* BEGIN *
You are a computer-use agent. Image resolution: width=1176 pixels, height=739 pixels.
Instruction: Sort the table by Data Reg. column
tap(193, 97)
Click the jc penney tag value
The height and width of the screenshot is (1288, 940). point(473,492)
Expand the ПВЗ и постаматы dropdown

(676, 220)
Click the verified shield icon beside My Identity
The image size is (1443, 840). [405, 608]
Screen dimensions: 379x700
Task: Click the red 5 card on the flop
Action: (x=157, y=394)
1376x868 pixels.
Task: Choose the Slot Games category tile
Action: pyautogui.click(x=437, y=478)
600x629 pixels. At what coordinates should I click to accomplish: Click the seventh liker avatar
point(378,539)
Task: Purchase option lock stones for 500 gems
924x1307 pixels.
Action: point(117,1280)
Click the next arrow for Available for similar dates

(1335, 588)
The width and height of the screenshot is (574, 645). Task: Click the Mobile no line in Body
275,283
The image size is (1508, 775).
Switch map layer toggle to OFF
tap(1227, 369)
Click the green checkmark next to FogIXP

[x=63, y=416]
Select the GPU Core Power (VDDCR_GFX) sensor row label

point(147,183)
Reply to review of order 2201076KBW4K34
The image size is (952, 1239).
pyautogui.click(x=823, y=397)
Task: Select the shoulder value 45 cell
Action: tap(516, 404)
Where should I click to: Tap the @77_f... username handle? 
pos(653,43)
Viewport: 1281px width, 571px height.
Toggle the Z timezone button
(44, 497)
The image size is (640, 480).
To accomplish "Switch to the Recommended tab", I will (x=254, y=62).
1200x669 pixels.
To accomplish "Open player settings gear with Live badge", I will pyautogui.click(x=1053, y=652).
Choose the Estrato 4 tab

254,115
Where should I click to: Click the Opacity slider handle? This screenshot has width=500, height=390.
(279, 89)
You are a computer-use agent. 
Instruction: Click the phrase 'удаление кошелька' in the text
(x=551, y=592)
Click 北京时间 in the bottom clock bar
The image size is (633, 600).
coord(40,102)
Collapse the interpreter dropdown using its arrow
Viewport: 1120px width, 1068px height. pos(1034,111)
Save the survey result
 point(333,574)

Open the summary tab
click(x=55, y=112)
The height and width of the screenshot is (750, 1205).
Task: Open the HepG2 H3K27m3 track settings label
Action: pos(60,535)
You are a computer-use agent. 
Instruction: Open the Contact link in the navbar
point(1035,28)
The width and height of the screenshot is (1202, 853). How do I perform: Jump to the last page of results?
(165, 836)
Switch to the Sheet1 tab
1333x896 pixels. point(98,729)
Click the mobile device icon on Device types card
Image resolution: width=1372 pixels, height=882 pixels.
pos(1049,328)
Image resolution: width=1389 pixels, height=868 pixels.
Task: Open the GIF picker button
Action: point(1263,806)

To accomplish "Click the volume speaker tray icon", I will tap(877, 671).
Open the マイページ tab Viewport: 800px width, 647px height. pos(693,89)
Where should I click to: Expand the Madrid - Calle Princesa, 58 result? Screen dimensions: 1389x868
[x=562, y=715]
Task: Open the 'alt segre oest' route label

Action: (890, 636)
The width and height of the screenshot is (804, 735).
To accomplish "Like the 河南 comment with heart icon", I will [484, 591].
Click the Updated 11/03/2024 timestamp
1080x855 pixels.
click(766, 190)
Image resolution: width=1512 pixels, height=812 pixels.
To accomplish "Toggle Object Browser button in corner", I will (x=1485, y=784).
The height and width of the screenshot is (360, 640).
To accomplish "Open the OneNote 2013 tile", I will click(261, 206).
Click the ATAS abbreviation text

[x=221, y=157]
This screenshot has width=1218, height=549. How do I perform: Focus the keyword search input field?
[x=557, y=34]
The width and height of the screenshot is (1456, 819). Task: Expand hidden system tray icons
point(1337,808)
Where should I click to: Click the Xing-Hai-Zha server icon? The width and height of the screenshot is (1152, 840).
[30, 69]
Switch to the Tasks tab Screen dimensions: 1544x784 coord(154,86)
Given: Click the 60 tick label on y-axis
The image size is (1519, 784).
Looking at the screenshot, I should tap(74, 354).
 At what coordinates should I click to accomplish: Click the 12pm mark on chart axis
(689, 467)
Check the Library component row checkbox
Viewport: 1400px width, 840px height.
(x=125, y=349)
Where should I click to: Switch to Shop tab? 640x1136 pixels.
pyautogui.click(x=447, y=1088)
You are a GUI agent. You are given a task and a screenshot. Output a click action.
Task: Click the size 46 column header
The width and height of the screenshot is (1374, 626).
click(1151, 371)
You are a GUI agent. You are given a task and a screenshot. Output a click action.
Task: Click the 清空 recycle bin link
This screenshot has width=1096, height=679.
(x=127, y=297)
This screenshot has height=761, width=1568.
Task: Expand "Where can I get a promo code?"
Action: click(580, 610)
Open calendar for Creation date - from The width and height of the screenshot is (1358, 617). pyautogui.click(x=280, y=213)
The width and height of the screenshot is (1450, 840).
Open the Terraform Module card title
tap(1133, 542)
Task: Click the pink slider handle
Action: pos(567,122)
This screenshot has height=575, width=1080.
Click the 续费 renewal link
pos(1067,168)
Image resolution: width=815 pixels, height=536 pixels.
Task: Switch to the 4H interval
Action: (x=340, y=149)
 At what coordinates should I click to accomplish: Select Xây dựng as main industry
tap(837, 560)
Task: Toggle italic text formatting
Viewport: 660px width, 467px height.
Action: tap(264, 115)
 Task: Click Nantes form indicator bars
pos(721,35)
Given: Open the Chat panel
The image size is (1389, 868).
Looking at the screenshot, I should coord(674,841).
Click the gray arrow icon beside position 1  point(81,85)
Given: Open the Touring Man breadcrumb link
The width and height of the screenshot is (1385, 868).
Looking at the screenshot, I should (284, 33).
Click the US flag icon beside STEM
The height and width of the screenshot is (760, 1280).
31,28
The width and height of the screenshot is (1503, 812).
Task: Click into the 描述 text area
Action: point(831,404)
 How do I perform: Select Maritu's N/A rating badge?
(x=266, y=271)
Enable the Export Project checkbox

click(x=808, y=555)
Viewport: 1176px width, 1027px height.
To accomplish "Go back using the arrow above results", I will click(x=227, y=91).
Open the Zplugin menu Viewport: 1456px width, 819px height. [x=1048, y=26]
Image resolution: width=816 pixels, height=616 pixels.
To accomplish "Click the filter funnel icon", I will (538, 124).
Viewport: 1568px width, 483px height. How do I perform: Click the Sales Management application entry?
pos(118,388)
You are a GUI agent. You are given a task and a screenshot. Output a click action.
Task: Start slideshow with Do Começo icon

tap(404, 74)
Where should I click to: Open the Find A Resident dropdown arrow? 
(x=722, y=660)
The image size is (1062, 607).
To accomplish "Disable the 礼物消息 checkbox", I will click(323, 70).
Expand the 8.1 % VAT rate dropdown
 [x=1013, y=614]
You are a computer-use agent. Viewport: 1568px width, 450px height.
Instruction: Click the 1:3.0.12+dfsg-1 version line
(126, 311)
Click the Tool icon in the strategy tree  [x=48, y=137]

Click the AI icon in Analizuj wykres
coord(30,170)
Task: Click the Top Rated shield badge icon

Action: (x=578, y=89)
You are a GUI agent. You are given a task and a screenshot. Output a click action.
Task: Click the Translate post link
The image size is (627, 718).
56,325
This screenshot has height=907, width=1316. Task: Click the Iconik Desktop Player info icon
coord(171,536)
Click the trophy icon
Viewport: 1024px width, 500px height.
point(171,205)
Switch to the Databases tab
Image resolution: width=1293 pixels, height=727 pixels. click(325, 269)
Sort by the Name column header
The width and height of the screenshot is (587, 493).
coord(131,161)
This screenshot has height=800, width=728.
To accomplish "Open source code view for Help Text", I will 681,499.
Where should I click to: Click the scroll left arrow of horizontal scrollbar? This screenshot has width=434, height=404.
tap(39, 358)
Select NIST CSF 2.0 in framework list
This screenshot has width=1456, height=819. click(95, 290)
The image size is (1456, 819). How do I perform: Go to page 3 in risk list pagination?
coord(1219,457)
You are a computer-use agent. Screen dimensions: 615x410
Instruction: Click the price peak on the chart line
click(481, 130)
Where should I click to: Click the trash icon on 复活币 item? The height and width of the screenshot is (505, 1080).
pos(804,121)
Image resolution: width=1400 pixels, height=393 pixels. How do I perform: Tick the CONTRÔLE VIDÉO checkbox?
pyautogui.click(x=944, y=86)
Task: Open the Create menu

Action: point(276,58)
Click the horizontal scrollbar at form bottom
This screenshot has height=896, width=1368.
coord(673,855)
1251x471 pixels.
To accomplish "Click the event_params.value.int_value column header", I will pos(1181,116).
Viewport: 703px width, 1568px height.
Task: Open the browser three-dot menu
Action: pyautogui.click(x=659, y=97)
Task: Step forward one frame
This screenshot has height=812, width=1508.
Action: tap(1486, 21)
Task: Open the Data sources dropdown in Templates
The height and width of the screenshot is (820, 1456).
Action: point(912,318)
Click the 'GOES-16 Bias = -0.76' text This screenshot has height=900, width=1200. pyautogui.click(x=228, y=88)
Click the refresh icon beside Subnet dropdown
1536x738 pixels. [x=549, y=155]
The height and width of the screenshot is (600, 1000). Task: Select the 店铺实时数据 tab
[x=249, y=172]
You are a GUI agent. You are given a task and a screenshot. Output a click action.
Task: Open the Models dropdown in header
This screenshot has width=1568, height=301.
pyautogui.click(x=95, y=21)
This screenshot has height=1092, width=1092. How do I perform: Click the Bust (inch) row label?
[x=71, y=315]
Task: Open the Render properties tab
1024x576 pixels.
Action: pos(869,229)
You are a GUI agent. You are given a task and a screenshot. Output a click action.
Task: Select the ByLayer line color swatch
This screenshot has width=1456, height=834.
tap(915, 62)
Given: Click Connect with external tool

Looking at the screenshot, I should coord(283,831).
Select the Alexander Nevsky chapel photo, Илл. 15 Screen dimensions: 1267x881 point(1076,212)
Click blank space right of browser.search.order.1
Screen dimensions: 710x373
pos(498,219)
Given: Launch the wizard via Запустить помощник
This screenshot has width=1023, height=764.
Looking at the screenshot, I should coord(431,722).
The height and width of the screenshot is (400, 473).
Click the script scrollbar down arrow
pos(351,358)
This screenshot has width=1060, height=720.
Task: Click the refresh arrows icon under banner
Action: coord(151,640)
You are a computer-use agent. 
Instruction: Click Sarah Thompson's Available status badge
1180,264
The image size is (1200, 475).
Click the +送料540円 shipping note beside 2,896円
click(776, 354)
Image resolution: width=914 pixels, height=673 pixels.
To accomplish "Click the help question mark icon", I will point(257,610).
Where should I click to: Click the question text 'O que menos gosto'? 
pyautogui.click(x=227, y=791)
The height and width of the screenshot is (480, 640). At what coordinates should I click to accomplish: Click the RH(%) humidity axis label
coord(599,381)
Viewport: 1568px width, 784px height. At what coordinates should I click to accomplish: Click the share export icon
* END *
▶ **EXERCISE PROMPT**
Rewrite the records above from the line containing "Where should I click to: Switch" down to the line containing "click(1151, 371)", updating "column header" to "column heading" and keeping everything else the same.

▶ **WORKED SOLUTION**
Where should I click to: Switch to Shop tab? 640x1136 pixels.
pyautogui.click(x=447, y=1088)
You are a GUI agent. You are given a task and a screenshot. Output a click action.
Task: Click the size 46 column heading
The width and height of the screenshot is (1374, 626).
click(1151, 371)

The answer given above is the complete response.